La dinámica en el Congreso de la Nación continúa. Hoy, la Cámara de Diputados se apresta para tratar una (nueva) modificación al impuesto a los bienes personales que actualiza el mínimo no imponible (MNI) y otros parámetros del impuesto. La iniciativa ya cuenta con media sanción del Senado, donde fue aprobada por unanimidad, y se espera que sea votada este miércoles en una sesión especial de Diputados.
El proyecto que se tratará, de tan solo dos artículos, introduce tres grandes modificaciones. En primer lugar, incrementa el MNI del impuesto sobre los bienes personales de los $2.000.000 actuales a $6.000.000. En segundo lugar, eleva de $18.000.000 a $30.000.000 el umbral a partir del cual quedan alcanzados por el gravamen los inmuebles destinados a la casa habitación. Y, finalmente, establece que los valores anteriores se actualizarán automáticamente a diciembre de cada año tomando como base la evolución del Índice de Precios Mayoristas del Indec.
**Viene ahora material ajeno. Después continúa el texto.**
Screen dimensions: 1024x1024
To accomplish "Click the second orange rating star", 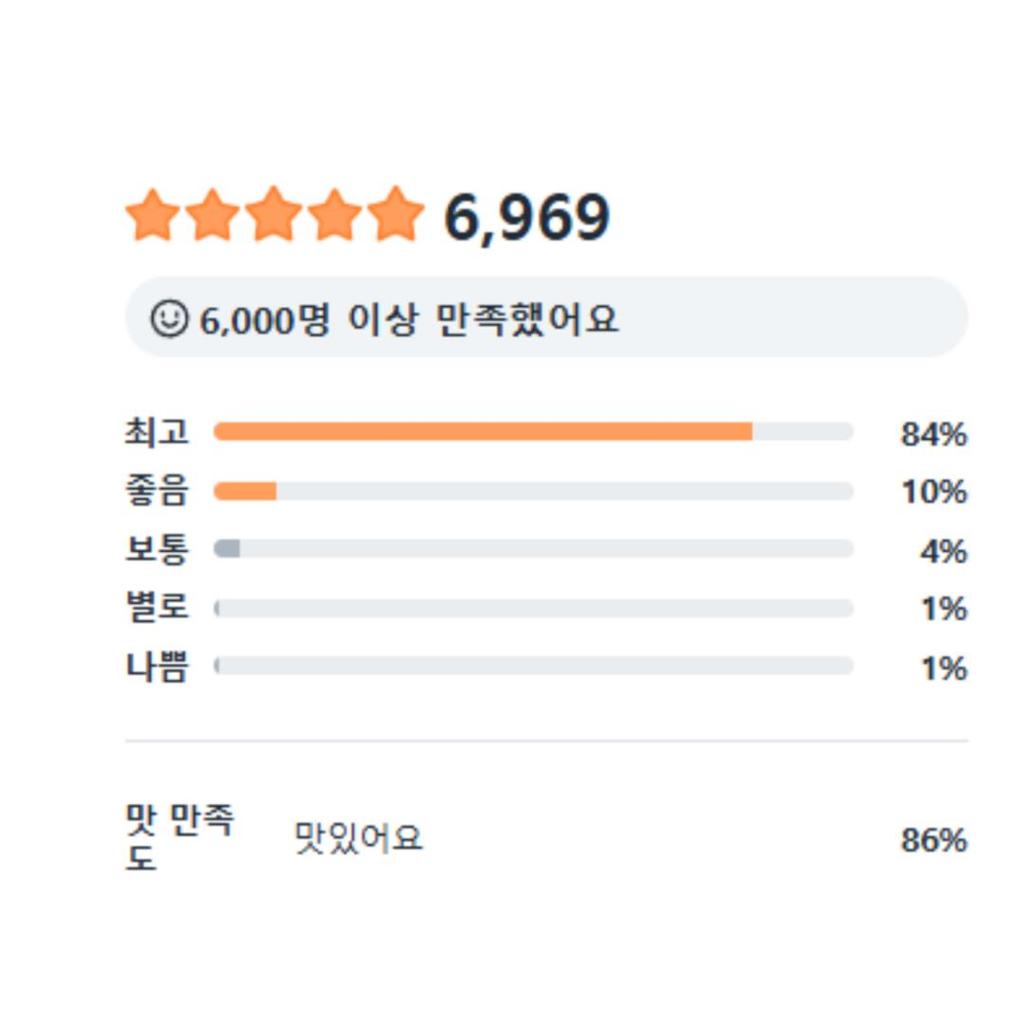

De aprobarse antes del 31 de diciembre, estas modificaciones serían aplicables al período fiscal 2021 y permitirían que unos 445.000 contribuyentes dejen de estar alcanzados por el impuesto. En términos de recaudación, habría un alivio tributario por unos $24.462 millones en 2022 ($15.782 millones por menor pago del impuesto correspondiente a 2021 y otros $8.680 millones por menores pagos de anticipos para 2022).
Además, la implementación de un mecanismo de actualización automático del MNI solucionaría uno de los grandes problemas que ha tenido el tributo a lo largo de los años. Al estar definidos los parámetros en pesos corrientes, el propio proceso inflacionario distorsiona el impuesto y hace que cada vez más personas deban pagarlo. Al mismo tiempo, obliga a modificaciones periódicas de la Ley que en la mayoría de los años no se llevan a cabo.
La última actualización sustantiva del impuesto se realizó en 2018, cuando se elevó el MNI de $305.000 a $2.000.000 y se dejó fuera del alcance del impuesto a la vivienda para habitación por un valor de hasta $18.000.000. Previo a eso, el impuesto había mantenido el monto no imponible en $102.300 hasta el 2007, año en que fue actualizado a $305.000, base que rigió hasta 2015. En este período, donde la inflación superó ampliamente el 25% anual, el número de contribuyentes de Bienes Personales llegó a superar 1 millón de personas.
A la luz de estos datos, los cambios que se buscan introducir son positivos. Sin embargo, no debemos perder de vista el que debería ser el objetivo final: la eliminación del impuesto a los Bienes Personales. Los impuestos de este tipo resultan ampliamente distorsivos e inequitativos, en gran medida debido a que son independientes del retorno que tengan los activos sobre los que se tributa. Generan un desincentivo a la acumulación de capital, algo esencial para una economía con un sistema financiero reducido como la Argentina. Y no han demostrado ser una vía eficiente para reducir la desigualdad de riqueza y de ingresos.
Hay que tener en cuenta que la mayor parte de los países o no tiene o ha avanzado hacia la eliminación del impuesto generalizado al patrimonio debido a las ineficiencias económicas que genera. En las pasadas décadas Austria, Chile, Dinamarca, Finlandia, Grecia, Japón, Italia, Irlanda y Suecia eliminaron el impuesto al patrimonio. Además, los países donde el tributo todavía persiste tienen MNI y exenciones mucho más altas que en Argentina. Por ejemplo, en España el monto no imponible es de 300.000 euros contra unos 20 mil dólares en Argentina.
Incluso en el propio caso argentino, la creación del Impuesto a los Bienes Personales en 1991 se hizo de manera transitoria, por 9 períodos fiscales. En otras palabras, Argentina debía entrar al nuevo milenio sin impuesto nacional al patrimonio. Sumándose a la larga lista de impuestos transitorios que son permanentes, Bienes Personales ya supera por más de 20 años su fecha original de caducidad.
Por último, hay que analizar la existencia de Bienes Personales dentro del marco más general del sistema tributario argentino. Bienes Personales no es el único impuesto que alcanza al patrimonio, sino que convive con varios impuestos provinciales que también gravan los activos como es el impuesto inmobiliario, patentes o el impuesto a la herencia. Esto genera una múltiple imposición sobre las personas que desincentiva la creación de riqueza nacional.
En definitiva, la modificación propuesta es positiva para los contribuyentes. Pero sigue pendiente el desafío de realizar una verdadera reforma impositiva que mejore la eficiencia económica y la equidad del sistema tributario argentino.